Asumamos que no hay futuro con este presente. Vivimos en una nación de pirámide invertida, con el sector público agigantándose por momentos frente a un sector privado cada vez más escuálido, saqueado a burocracia e impuestos, donde la innovación se va fuera junto a un talento que encuentra en el Estado su principal competencia. La economía, puntal de desarrollo y emprendimiento, está dopada por la doble vía que componen una disparatada deuda pública, incrementada bajo el socialismo como nunca antes en la historia, y por los fondos que llegan de Europa, un grifo constante de ayudas que tienen como contraparte el silencio del Gobierno cuando de defender los intereses de España se trata. Mientras Bruselas soborna a Moncloa, Sánchez compra a media España, que sigue celebrando subidas y dádivas como si no fueran a acabarse nunca. Pero todo tiene un final.
La educación ya no es aquel ascensor que nos permitía salir al mercado y granjearnos un bienestar acorde a nuestra capacidad, mérito y esfuerzo; se ha convertido en el vehículo que adormece las conciencias futuras, criadas para ser mantenidas por el paternalismo de la administración y manipuladas por sus dirigentes, una clase política que no ha hecho otra cosa en los últimos años que constituir una industria del escaño donde en su hambre mandan otros que no son sus votantes. Las instituciones se colapsan de mediocridad colocada por aquellos que aspiran en seguir viviendo de las listas únicas. Salir de esta situación requiere algo más que discursos y voluntad: una sociedad civil que haga suyo el hartazgo y amplíe su mirada a los cambios que en su seno se anuncian.

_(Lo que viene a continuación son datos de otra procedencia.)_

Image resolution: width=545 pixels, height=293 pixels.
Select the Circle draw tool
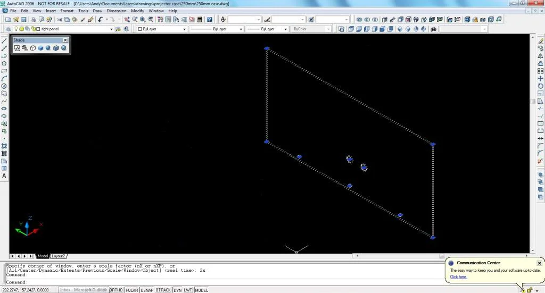[4, 86]
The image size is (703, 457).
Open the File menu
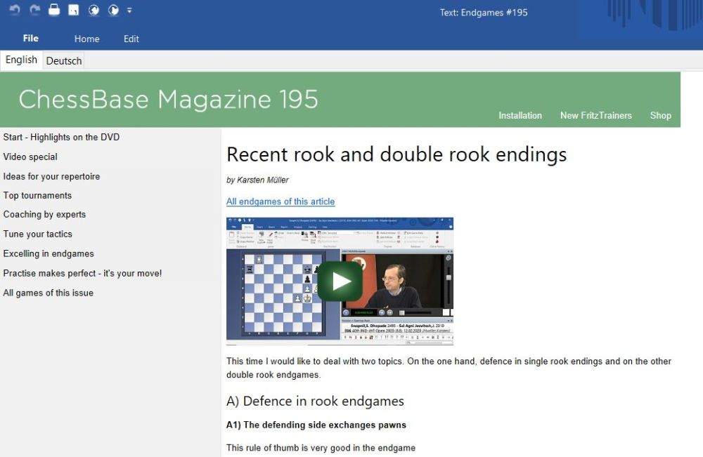pyautogui.click(x=30, y=39)
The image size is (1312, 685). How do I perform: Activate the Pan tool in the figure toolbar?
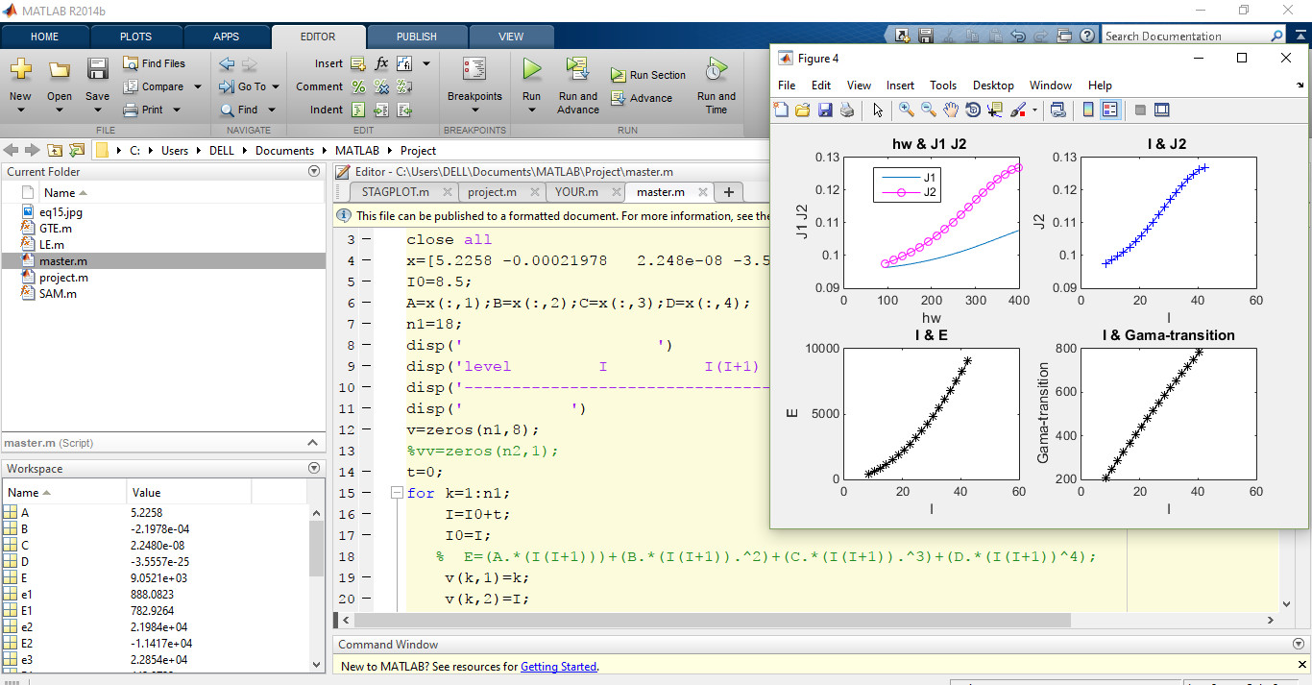click(x=950, y=110)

Las democracias liberales están muriendo por el doble empuje de los nostálgicos del soviet y de quienes aspiran a caudillos de mano dura que resuelven a corto plazo, pero acaban adquiriendo poderes por encima de la misma democracia que dicen representar. Así, la España postsanchista debe empezar a construirse bajo la firme convicción de lo que primero se debe demoler, esto es, la arquitectura ideológica y moral de un régimen corrupto, en el que sus próceres presumen de ello -Ábalos como epítome de la inmundicia moral-, y depravado -con Podemos ejerciendo de reyes del abuso-, con gran parte de la población inconsecuente en su indignación y alejada de las soluciones a tomar, que no pasan por devolver la confianza una y otra vez a quienes viven de perpetuar los problemas.

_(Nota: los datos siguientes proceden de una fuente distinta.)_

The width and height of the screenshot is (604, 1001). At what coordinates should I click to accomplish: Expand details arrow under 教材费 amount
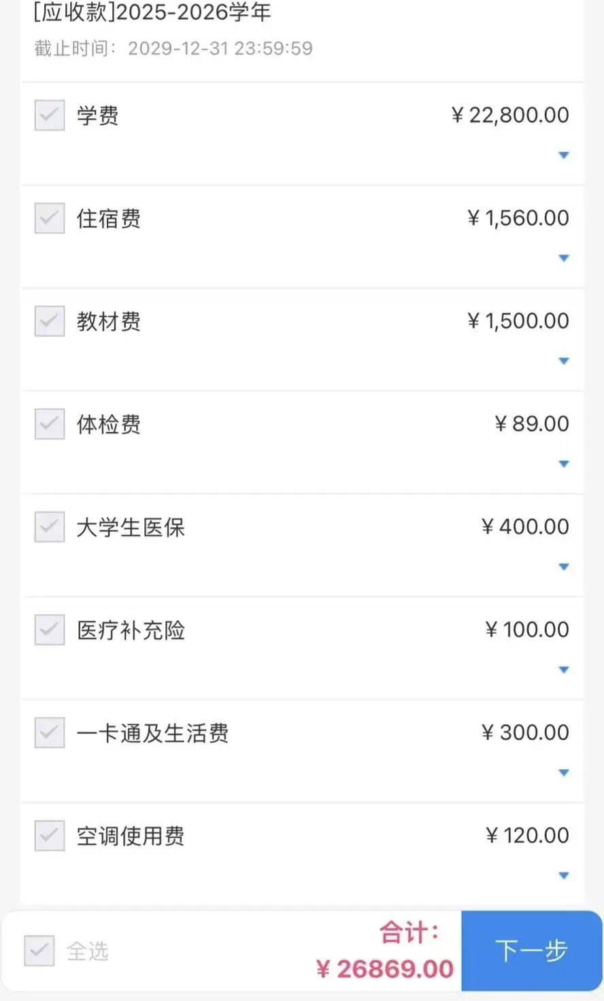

Lo ocurrido en Alemania debe servir a la derecha en España para que no repita lo que allí parece que sucederá: porque al socialismo se le derrota cuando se le saca de la ecuación política: ni pactos, ni acuerdos, ni componendas. Como enfermedad del alma que es, sólo tiene una cura: su desaparición. Pero esta es la España en la que todo llega tarde y los cambios perviven hibernando en una historia que se resiste a cambiar. Los hay que no aprenden del pasado cuando llegan al poder y quienes no aprenden de su elección cuando acuden a la urna.